Unwanted presence

十二月 19, 1997

A ghost is troubling the fellows of Peterhouse, Cambridge. Elaine Williams reports

One evening last spring one of the fellows of Peterhouse, Cambridge, was hosting a private dinner in a parlour above the Combination Room.

The room was candlelit, as dinners and meetings at Peterhouse always are - even the governing body meets by candlelight - and a soft, flickering glow gave warmth to the meal in this, the oldest of the Cambridge Colleges.

At 8.45pm two members of the butler's pantry staff, who were serving the dinner guests, descended the spiral staircase that connects the upper parlour to the Combination Room, a 13th-century oak-panelled chamber, to fetch the hot plates. They turned on the low wall lights but, as they were leaving the room, they froze. Before them was a figure, floating above the ground. As they watched, it moved slowly towards a window to their right and disappeared.

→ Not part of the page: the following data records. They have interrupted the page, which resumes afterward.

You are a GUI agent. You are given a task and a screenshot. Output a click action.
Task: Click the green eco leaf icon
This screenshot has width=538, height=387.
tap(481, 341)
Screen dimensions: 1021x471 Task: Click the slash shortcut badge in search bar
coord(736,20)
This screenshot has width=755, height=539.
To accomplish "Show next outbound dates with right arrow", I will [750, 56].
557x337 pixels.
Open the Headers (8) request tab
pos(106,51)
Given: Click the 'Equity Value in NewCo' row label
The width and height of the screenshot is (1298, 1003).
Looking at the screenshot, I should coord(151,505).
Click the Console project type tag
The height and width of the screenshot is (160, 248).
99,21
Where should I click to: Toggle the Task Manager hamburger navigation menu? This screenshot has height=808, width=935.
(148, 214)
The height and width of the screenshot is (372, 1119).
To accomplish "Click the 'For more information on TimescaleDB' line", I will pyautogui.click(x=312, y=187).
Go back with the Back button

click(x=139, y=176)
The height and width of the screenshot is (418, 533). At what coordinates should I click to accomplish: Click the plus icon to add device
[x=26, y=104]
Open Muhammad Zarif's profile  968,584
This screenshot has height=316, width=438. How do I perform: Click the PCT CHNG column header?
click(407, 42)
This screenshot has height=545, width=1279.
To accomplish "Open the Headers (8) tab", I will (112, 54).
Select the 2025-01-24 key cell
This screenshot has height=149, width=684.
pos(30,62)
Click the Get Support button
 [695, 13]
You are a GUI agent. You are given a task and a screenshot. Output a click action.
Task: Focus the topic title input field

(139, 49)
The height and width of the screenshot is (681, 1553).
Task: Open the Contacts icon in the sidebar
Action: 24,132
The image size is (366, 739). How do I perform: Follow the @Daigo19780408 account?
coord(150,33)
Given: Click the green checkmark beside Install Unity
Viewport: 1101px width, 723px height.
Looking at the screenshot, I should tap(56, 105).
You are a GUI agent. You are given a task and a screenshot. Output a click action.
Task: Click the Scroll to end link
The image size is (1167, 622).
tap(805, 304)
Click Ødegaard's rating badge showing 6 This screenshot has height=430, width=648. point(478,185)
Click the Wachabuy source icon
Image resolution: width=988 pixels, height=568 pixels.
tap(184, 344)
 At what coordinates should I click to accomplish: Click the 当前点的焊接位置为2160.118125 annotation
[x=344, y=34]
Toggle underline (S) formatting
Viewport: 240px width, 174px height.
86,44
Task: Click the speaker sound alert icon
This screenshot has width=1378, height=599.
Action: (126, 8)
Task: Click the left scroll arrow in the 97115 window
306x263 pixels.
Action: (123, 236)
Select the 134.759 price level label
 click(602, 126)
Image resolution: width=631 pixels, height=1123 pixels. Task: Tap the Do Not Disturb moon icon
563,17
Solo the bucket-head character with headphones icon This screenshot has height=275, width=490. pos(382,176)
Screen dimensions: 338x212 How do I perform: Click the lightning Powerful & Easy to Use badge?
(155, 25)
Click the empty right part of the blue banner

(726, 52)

Badly shaken, the servers notified the college's dean. More stories emerged. Other members of staff, both from the butler's pantry and the kitchen, relayed tales of insistent knocking coming from behind the panelling in the Combination Room, accompanied by a sudden drop in temperature. So "real" was the knocking that the butler went down to the cellars to try to discover the source. All of the stories were entered into the college record, but nothing else happened.

Last month, however, when the dean was at High Table for dinner after a governing body meeting in the Combination Room, he was approached by a member of the pantry staff who blurted: "It's happening again." The dean was in a quandary. To leave High Table would have caused a scene and, in any case, the master of the college was a hardline scientist. The dean told the server that he would speak to him later. But after only five minutes the man was back. The knocking had started as well.

The dean saw he had no choice. He left High Table to enter the Combination Room, where the head butler was on the floor whispering, "It's fading, it's fading." Once again, it seems, the apparition had moved slowly over to the window and disappeared, followed by wild knocking around the room. The servers pointed out that the time of its appearance was the same, for, although the clock read 7.45pm, the hour had gone back for the winter.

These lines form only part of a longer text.